_What to produce_. In the listing below, locate the line with "This screenshot has width=178, height=127." and the line with "Image resolution: width=1021", then output both and everything between them exactly, minus any pictures.
[[ Source information open ]]
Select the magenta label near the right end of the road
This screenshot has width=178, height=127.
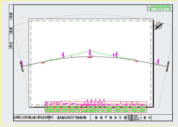click(x=158, y=62)
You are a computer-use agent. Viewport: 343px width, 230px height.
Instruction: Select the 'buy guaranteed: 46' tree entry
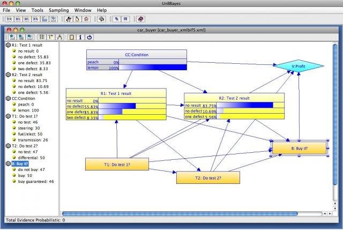coord(35,182)

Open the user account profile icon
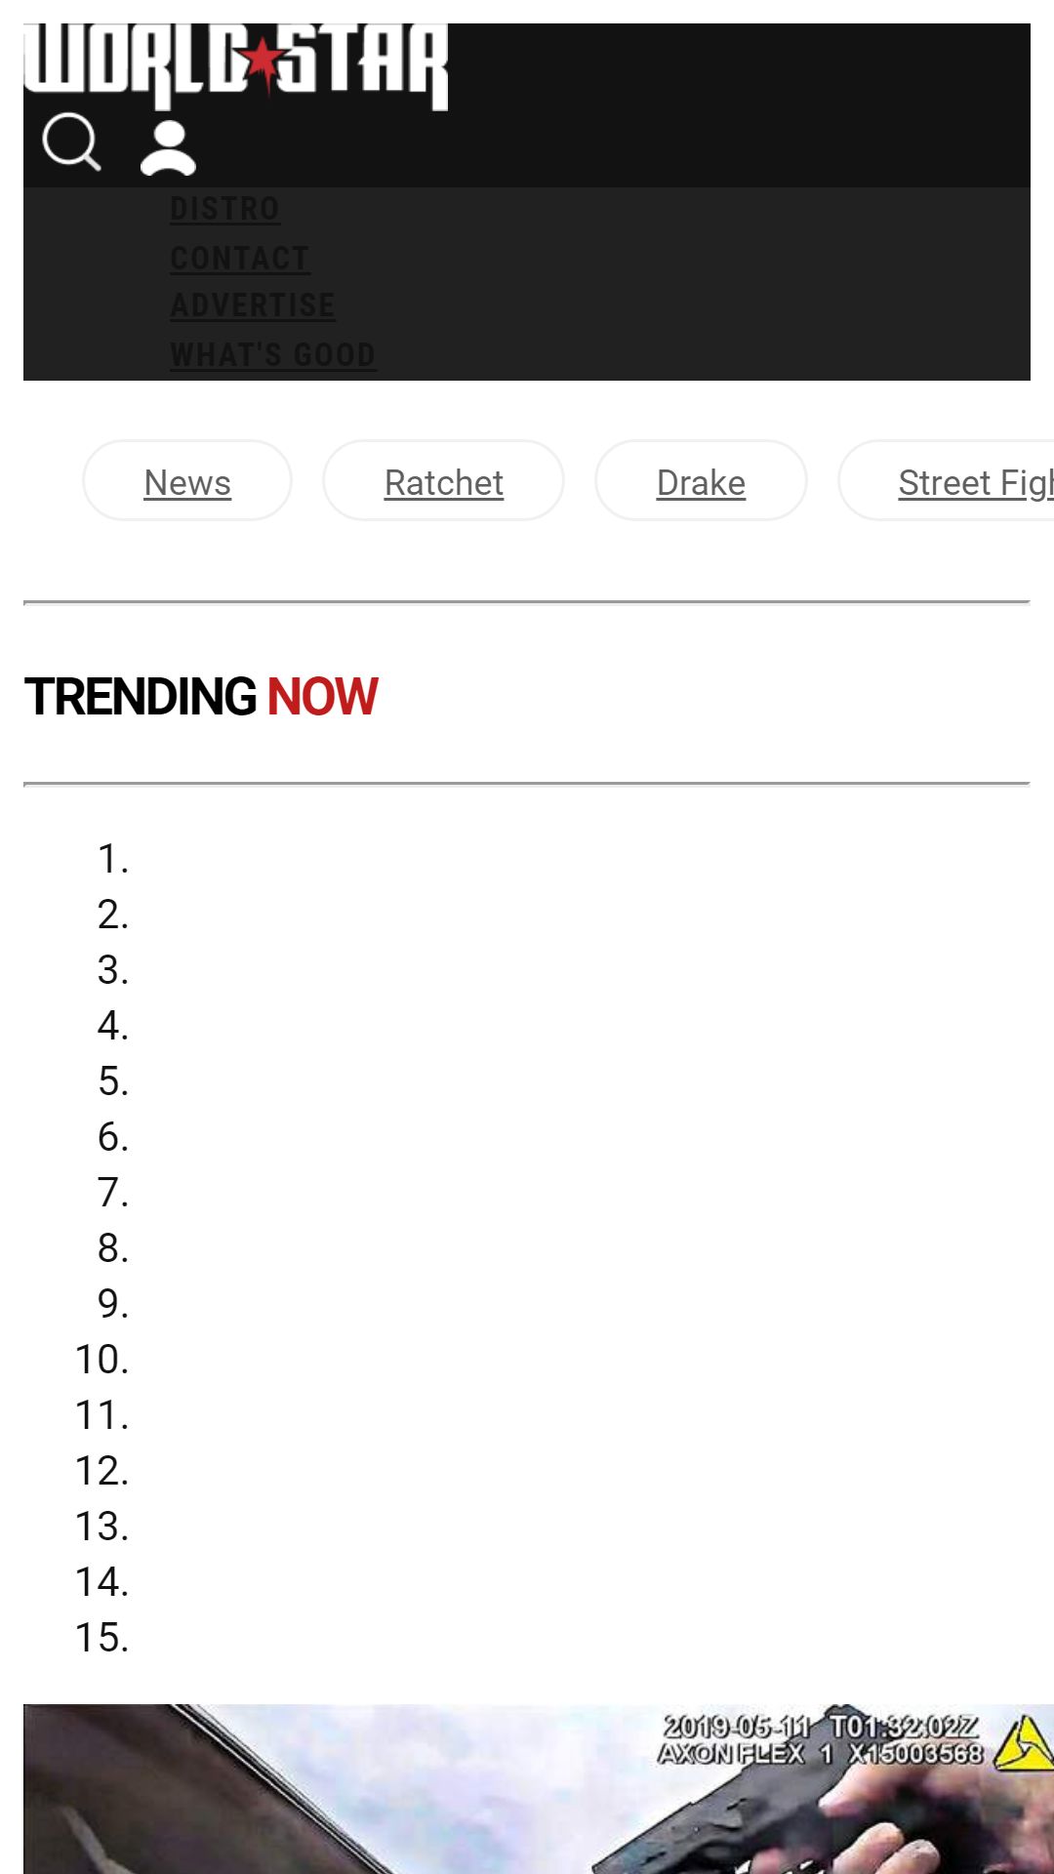pyautogui.click(x=168, y=148)
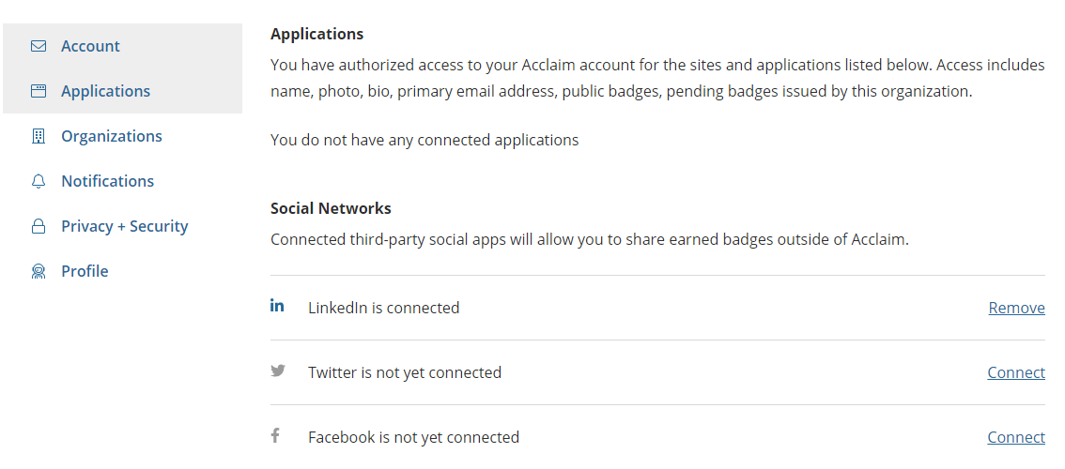Click the LinkedIn logo icon
Image resolution: width=1065 pixels, height=469 pixels.
pos(277,306)
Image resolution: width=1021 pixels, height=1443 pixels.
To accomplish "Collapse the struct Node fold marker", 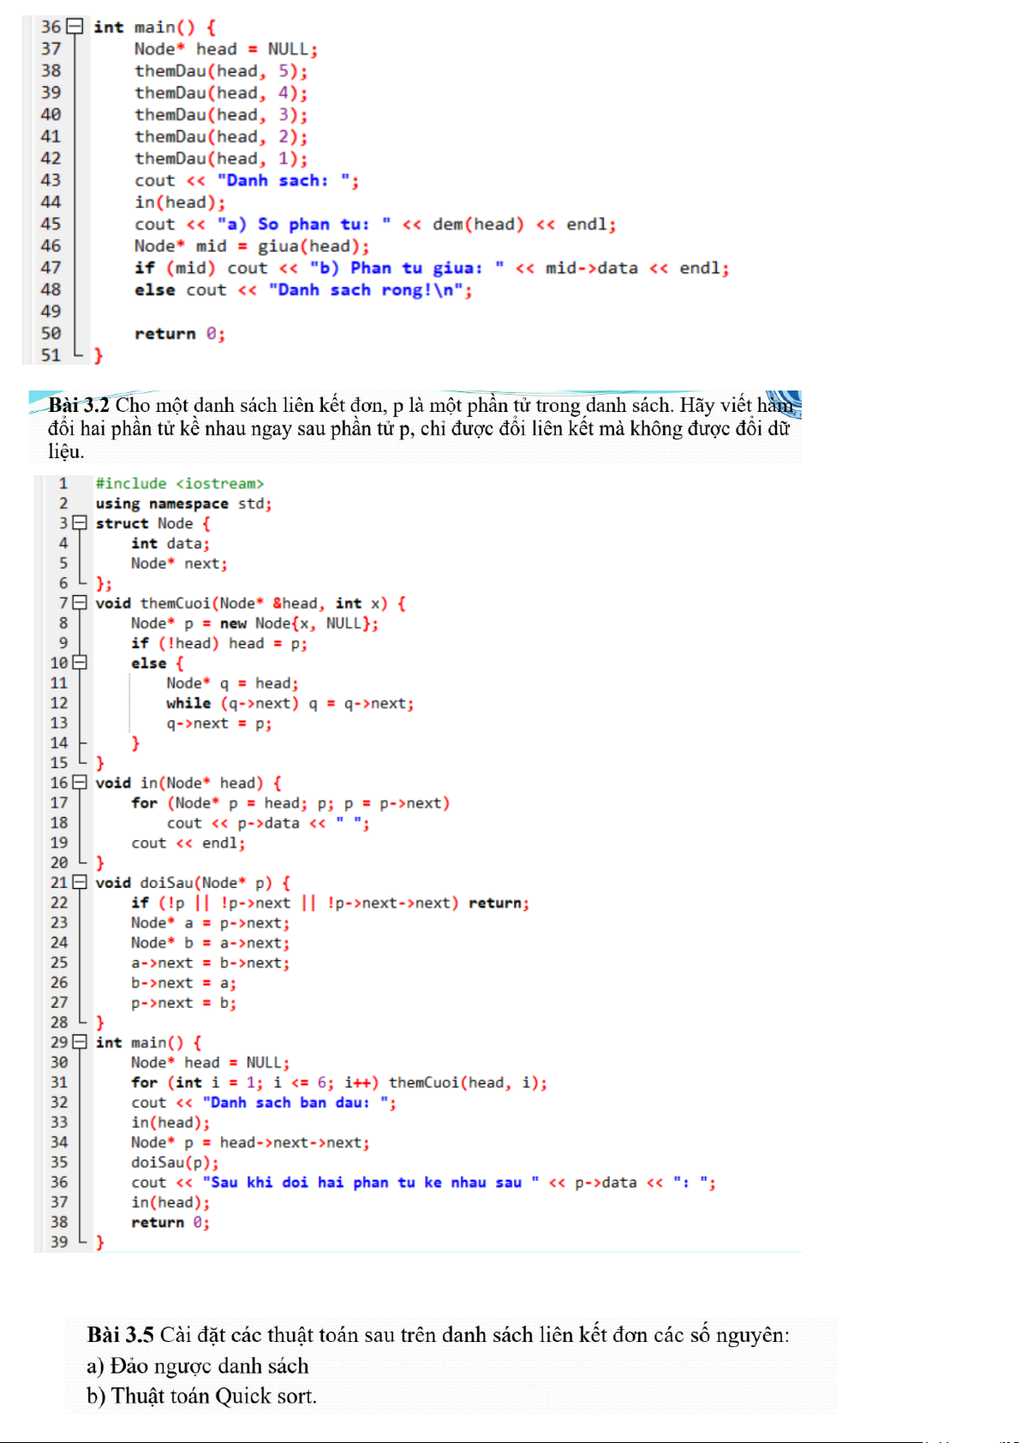I will [80, 522].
[[ Source information closed ]]
_Answer to the problem_.
This screenshot has width=178, height=127.
click(x=158, y=62)
You are a computer-use agent. Viewport: 343px width, 230px height.
Instruction: Select the 'buy guaranteed: 46' tree entry
coord(35,182)

Open the user account profile icon
pyautogui.click(x=168, y=148)
Click the LinkedIn logo icon
Image resolution: width=1065 pixels, height=469 pixels.
pos(277,306)
Image resolution: width=1021 pixels, height=1443 pixels.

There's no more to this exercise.